Yale Lawsuit Highlights Risks Of Mandatory Wellness Programs

August 05, 2019

Companies offer wellness programs because leaders and employees see the benefits of promoting physical, mental, social, and financial fitness. However, sometimes, companies can get too heavy-handed in their promotion of better health.

Case in point: Yale University was hit with a class-action lawsuit for the structure of its employee wellness program, Health Expectations. Like most wellness programs, Yale offers incentives to participants for certain activities, such as getting an annual checkup or specific medical screening.

The program is described as voluntary for the university's 5,000 union workers, but employees who don't participate are charged $25 a week, the equivalent of $1,300 per year.

The plaintiffs, who are represented by the AARP Foundation, said the program is not voluntary if it includes punishment for non-participation. Given the size of the penalty and the average compensation for many of the union employees, the “voluntary” program is mandatory for all intents and purposes.
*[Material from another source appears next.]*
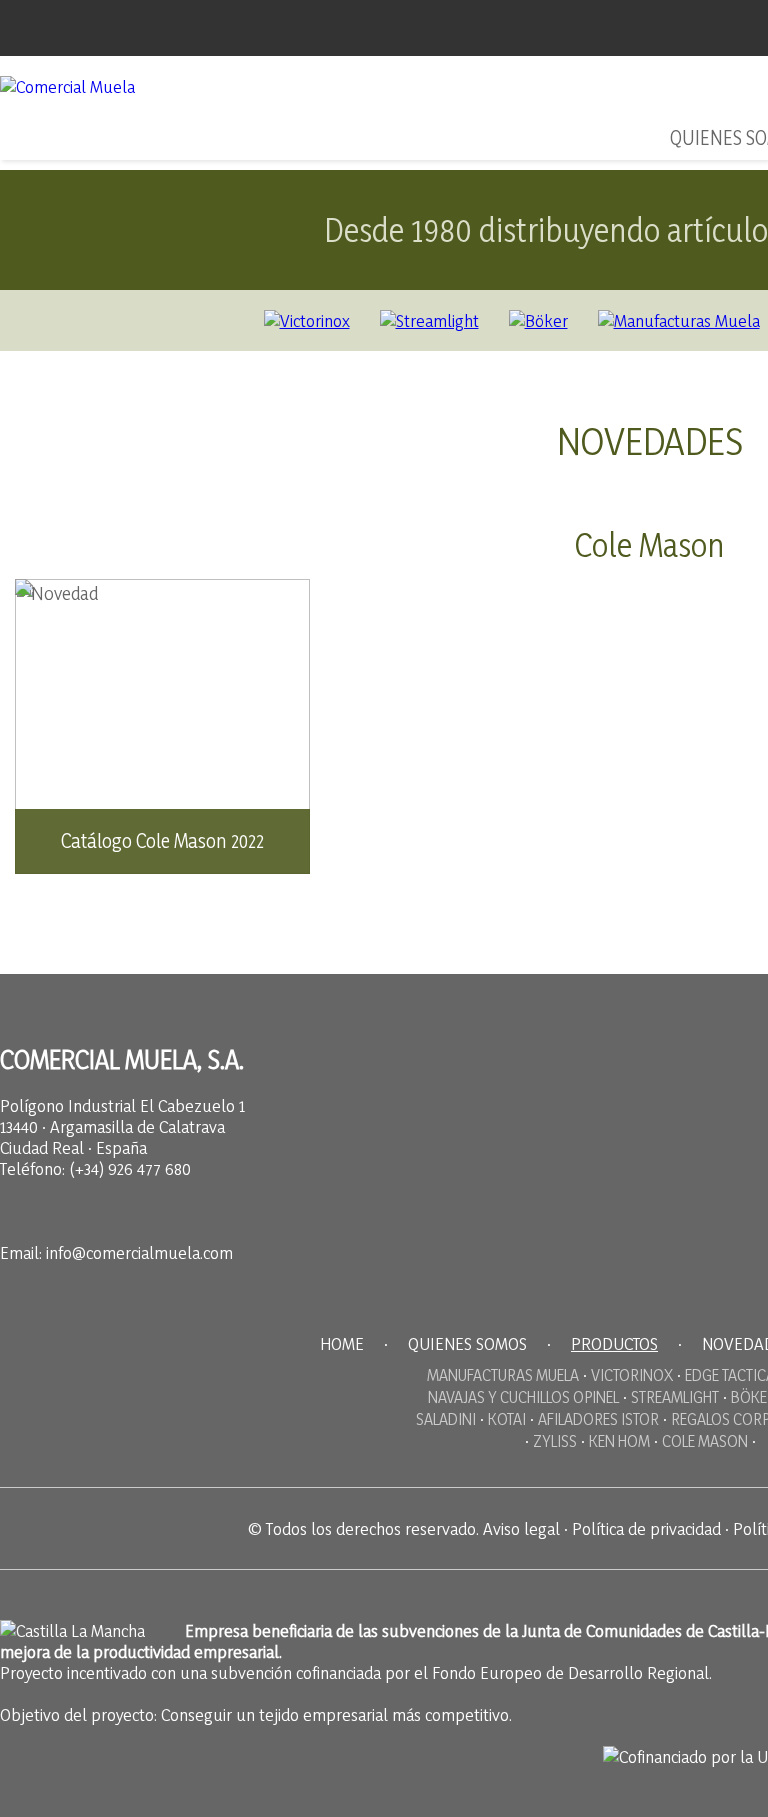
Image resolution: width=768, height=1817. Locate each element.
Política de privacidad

Employees explained that to participate in the program, they must agree that information from the medical exams, personal health information, and family history could be shared with multiple wellness vendors.  Workers also said that forcing them to divulge personal health information could lead to discrimination, conflicting with the Americans with Disabilities Act (ADA) and Genetic Information Nondiscrimination Act (GINA), federal laws that protect employee privacy.

 

Wellness Incentives Are Common

It's not unheard of for organizations like Yale to offer an incentive to employees for participating in a wellness program. A study by the Kaiser Family Foundation found that 50% of large companies offered biometric screening for employees, and among those, 60% offered an incentive for participating, such as a reduced premium contribution or cash. The problem comes when companies offer a disincentive or penalty for not taking part in the program. figure-12-110

 

New EEOC Rules Add Complexity

Before 2019, employers could provide financial incentives for employees in wellness programs as long as participation was "voluntary" and the incentive was not more than 30% of the total cost of the employee's health plan. In January of this year, however, the U.S. Equal Employment Opportunity Commission (EEOC) vacated the 30% limit and has not yet issued new guidelines. As a result, employers are not sure what kind of financial incentives companies can provide or what constitutes voluntary participation.

 

Alternatives For Screening Incentives

While the law is in limbo, employers still want to encourage wellness program participation. Incentives can and should be used to motivate employees to focus on well-being, and many companies allow employees to accumulate points that lead up to rewards.

If companies want to offer incentives for clinical exams, such as biometric screening or health assessments (although there are compelling reasons not to provide these exams), they can continue with this practice without getting into legal trouble if they also offer non-clinical alternatives.

Wellness expert Al Lewis describes how this works on a Whiteboard Wednesday session. He gives this example: if an employee can accumulate 100 points by participating in clinical assessments, companies should also offer several non-clinical programs employees can participate instead, such as Wellable, fitness tracking, and step challenges. The key is that the non-clinical options must add up to the 100 as well, so the employee has an equal opportunity to meet the incentive without being forced to share their personal health information.

The Yale University lawsuit hasn't been settled, but companies should examine the structure of their wellness programs and look at alternatives to "mandatory" clinical screenings to stay out of murky waters.